In an article on a rash of suicides at South Korea’s prestigious Korea Advanced Institute of Science and Technoloy, Mark McDonald describes a measure designed to spur academic performance:
Suh Nam-pyo, a renowned mechanical engineer who taught for many years at the Massachusetts Institute of Technology, became president of Kaist in 2006. He soon instituted a series of changes aimed at modeling Kaist after M.I.T. and other world-class science and research universities. …
Mr. Suh also engineered a system that required students to pay extra tuition for each hundredth of a point that their grade point average fell below 3.0 (based on a 4.3-point system). All students pay a token fee each semester, Kaist administrators said, but otherwise their tuition is free, financed by government scholarships.
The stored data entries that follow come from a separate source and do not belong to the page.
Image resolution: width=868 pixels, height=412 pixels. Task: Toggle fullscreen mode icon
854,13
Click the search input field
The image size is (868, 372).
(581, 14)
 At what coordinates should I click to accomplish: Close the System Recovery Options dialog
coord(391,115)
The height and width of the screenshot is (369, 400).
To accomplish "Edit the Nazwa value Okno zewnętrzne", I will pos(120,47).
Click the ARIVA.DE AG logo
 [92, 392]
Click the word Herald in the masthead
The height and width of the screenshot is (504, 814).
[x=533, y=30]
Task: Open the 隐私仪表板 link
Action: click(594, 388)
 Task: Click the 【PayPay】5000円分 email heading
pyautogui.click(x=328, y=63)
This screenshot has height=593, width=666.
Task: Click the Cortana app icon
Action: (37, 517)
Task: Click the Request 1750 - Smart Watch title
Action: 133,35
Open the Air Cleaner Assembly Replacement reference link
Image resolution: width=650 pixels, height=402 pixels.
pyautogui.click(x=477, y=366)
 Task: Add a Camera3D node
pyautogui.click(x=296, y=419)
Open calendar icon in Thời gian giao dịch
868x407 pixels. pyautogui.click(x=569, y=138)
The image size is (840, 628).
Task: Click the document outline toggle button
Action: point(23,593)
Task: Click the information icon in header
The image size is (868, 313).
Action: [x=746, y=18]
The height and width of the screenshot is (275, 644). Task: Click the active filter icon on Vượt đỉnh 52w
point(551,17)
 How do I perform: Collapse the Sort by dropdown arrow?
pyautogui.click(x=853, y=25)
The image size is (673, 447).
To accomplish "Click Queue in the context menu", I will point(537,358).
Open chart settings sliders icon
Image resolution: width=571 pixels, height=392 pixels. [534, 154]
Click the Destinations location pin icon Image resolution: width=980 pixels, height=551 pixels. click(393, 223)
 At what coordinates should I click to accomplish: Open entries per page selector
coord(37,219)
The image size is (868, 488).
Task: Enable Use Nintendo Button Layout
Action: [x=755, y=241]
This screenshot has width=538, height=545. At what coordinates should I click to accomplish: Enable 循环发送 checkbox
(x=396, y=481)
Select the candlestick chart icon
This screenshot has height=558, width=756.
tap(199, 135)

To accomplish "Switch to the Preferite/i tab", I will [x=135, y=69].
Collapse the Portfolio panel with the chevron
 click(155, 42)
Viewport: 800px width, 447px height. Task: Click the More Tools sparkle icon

Under the so-called punitive tuition program, a bad semester could cost a student’s family thousands of dollars.
The program, which was applauded at first, has since led to deep humiliation and anxiety among many students. Those who struggled and lost their full rides suddenly saw themselves as losers. Some critics, calling it ruthless, even blamed the program for the recent suicides.
At an elite U.S. university, I have to assume that Mr. Suh’s reform would just lead to more grade inflation as students importuned their professors for higher marks. One day the Koreans will grow soft, but not just yet.